HU Launches
Literary Reading Series with Award-Winning Poet
Hampton, VA -
Hampton University's Department
of English welcomes Ruth Forman, one of today's breakthrough female African-American
poets, on Oct. 27 from 7 p.m. to 9 p.m. in the Phenix Hall Auditorium.
Forman is being presented through the new HU Literary Reading Series, funded
by a $3,000 grant from the Virginia Foundation for the Humanities. The
series aims to engage the HU community in a vital dialogue highlighting
how literature represents and reflects African-American culture, traditions,
heritage, aesthetics, and current social issues.
"This series will attempt to uncover some of the nuances of African-American
culture that exist in fiction, poetry and narrative nonfiction. Those
nuances become visible within literary images that depict, catalog, harness
and translate African-American legacy and community," said Shonda
Buchanan, assistant professor of English, who spearheaded the grant request.

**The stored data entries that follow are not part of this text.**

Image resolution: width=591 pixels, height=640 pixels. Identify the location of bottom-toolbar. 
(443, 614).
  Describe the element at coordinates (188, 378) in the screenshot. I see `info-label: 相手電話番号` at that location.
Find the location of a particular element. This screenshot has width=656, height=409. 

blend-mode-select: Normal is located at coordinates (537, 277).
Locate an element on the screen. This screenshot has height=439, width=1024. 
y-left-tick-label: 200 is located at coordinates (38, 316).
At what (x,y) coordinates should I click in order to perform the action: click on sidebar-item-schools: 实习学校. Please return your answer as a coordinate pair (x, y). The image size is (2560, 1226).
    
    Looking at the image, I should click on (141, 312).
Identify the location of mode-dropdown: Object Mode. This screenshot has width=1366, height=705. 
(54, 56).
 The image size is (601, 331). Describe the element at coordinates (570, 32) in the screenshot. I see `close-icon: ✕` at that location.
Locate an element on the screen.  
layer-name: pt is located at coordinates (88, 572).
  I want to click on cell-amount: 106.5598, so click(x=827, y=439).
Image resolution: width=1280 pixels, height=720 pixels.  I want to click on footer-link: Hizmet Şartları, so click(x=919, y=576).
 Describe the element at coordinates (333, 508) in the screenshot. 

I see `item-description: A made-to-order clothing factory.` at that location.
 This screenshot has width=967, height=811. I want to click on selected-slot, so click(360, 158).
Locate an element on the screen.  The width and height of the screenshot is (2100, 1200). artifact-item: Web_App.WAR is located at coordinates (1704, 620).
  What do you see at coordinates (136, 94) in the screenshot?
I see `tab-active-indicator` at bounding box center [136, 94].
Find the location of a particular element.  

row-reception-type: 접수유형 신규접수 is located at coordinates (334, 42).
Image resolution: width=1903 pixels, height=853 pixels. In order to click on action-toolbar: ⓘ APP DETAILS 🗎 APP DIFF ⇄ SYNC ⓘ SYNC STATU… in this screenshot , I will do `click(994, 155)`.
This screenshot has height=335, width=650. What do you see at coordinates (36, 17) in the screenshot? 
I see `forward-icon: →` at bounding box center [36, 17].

Award-winning poet Forman is the first author to participate in the
series. Her first book, We Are the Young Magicians, earned Forman wide
acclaim for her fresh approach to poetry and a 1994 Barnard New Women
Poets Prize. The American Library Association listed the book as a 2001
Popular Paperback for Young Adults. Renaissance, Forman's second book
of poetry, won the 1999 Pen Oakland Josephine Miles Award for Poetry and
received a Pulitzer Prize nomination.
The Library Journal has called Forman's works stunning and beautiful,
saying, "through references to writers of the Harlem Renaissance,
the work builds a bridge for a new generation. These poems acknowledge
some painful history, both personal and collective, but they lift us from
that pain."
Following Forman, the Literary Reading Series
will present Nikki Finney on Nov. 17 from 7 p.m. to 9 p.m. in Phenix Hall
Auditorium. Finney is an associate professor of creative writing at the
University of Kentucky and the the author of On Wings Made of Gauze, Heartwood,
and Rice, the latter was the 1999 recipient of a PEN American Open Book
Award.
Buchanan hopes the series will create meaningful conversation about
significant social, cultural and historical representations, while simultaneously
helping to define the meaning of identity and community of African Americans,
past and present.
"Oftentimes, providing a forum for dialogue enriches the text for
the reader, despite age, despite ethnicity," said Buchanan.